Problems to solve:
**a)** Decide whether each statement agrees with the tkinter button post below, answering yes or no and quoting the deciding words exactly: (i) the writer has tried only one approach so far; (ii) each coin is stored in a dictionary under a key built from count; (iii) a button whose coin[2] is false gets text starting with "Enable".
**b)** Transcribe the tkinter button post below from "I've tried several" to "print(button)".
**c)** Pick up the tkinter button post below at the point where it stops, and carry it on.

Extracted text:
------------------------------------------------------------------------
I'm trying to create a loop that creates several buttons and displays them on the screen but I'm running into problems when trying to identify each specific button.
I've tried several things, but I never seem to be able to send the correct 'id' of the button to my function.
This is the last thing I've tried:
class Settings(ttk.Frame):
def toggle(self, button):
print(button)
def __init__(self, root):
super().__init__(root)
self.dictionary = {}
self.buttons = []
count = 0
row_count = 0
column_count = 0
for coin in calculate.denomination:
self.dictionary[f"bt_{count}"] = coin
if coin[2]:
self.buttons.append(ttk.Button(self, text=f"Disable {coin[0]}",
command=lambda: self.toggle(self.dictionary[f'bt_{count}'])))
else:
self.buttons.append(ttk.Button(self, text=f"Enable {coin[0]}"))
------------------------------------------------------------------------
Stored items:

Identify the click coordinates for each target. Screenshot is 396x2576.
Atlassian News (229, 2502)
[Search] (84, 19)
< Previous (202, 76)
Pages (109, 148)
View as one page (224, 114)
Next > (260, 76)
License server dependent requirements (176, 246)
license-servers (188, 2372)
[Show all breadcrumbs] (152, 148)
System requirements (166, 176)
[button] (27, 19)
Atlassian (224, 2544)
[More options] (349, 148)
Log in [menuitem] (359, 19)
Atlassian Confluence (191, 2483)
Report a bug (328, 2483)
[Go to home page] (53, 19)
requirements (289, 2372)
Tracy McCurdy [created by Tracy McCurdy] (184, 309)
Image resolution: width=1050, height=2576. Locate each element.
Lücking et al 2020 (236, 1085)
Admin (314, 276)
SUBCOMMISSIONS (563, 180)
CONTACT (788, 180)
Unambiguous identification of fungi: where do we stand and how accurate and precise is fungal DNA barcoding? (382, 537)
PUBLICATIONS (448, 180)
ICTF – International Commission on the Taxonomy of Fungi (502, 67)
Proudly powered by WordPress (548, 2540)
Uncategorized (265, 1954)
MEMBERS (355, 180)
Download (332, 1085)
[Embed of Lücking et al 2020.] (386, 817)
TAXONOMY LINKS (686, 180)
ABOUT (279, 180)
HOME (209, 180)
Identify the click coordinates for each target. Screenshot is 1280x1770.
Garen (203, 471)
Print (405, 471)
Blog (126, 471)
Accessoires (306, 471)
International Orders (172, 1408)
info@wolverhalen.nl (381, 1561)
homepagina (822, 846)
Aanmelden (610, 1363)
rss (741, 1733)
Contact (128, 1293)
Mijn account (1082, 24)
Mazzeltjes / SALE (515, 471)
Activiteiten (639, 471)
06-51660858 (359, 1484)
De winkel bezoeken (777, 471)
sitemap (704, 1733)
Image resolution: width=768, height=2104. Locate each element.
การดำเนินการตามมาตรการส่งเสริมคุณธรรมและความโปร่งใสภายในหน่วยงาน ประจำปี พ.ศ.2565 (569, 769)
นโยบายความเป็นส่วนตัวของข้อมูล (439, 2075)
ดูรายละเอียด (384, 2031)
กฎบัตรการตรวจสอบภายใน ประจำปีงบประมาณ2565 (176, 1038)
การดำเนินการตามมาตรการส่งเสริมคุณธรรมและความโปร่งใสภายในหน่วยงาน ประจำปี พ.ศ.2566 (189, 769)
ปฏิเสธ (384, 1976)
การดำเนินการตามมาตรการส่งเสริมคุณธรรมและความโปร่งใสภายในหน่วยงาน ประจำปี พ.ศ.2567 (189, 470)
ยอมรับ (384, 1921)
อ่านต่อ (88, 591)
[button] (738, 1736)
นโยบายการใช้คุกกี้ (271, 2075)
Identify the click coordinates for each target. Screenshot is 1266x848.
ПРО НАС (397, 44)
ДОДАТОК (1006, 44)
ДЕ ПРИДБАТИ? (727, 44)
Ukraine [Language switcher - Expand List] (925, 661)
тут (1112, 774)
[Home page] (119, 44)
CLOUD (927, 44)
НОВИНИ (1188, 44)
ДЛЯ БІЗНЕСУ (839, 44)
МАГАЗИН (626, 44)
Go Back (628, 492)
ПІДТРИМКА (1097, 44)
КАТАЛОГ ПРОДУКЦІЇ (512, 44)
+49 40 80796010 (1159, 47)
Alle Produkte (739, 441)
------------------------------------------------------------------------
Exercise results:
**a)**
(i) No: "I've tried several things"
(ii) Yes: "self.dictionary[f"bt_{count}"] = coin"
(iii) Yes: "text=f"Enable {coin[0]}""

**b)**
I've tried several things, but I never seem to be able to send the correct 'id' of the button to my function.
This is the last thing I've tried:
class Settings(ttk.Frame):
def toggle(self, button):
print(button)

**c)**
self.buttons[count].grid(row=row_count, column=column_count, padx=5, pady=5, sticky=tk.W)
count += 1
row_count += 1
if row_count == 6:
row_count = 0
column_count += 1
The command attribute for every button always ends up with the last value of the count variable ('bt_14'). I'm guessing that the reason for this is that it's passing the variable itself and not its value. I've tried to circumvent this using .copy() and also coping the value to another variable but it didn't work.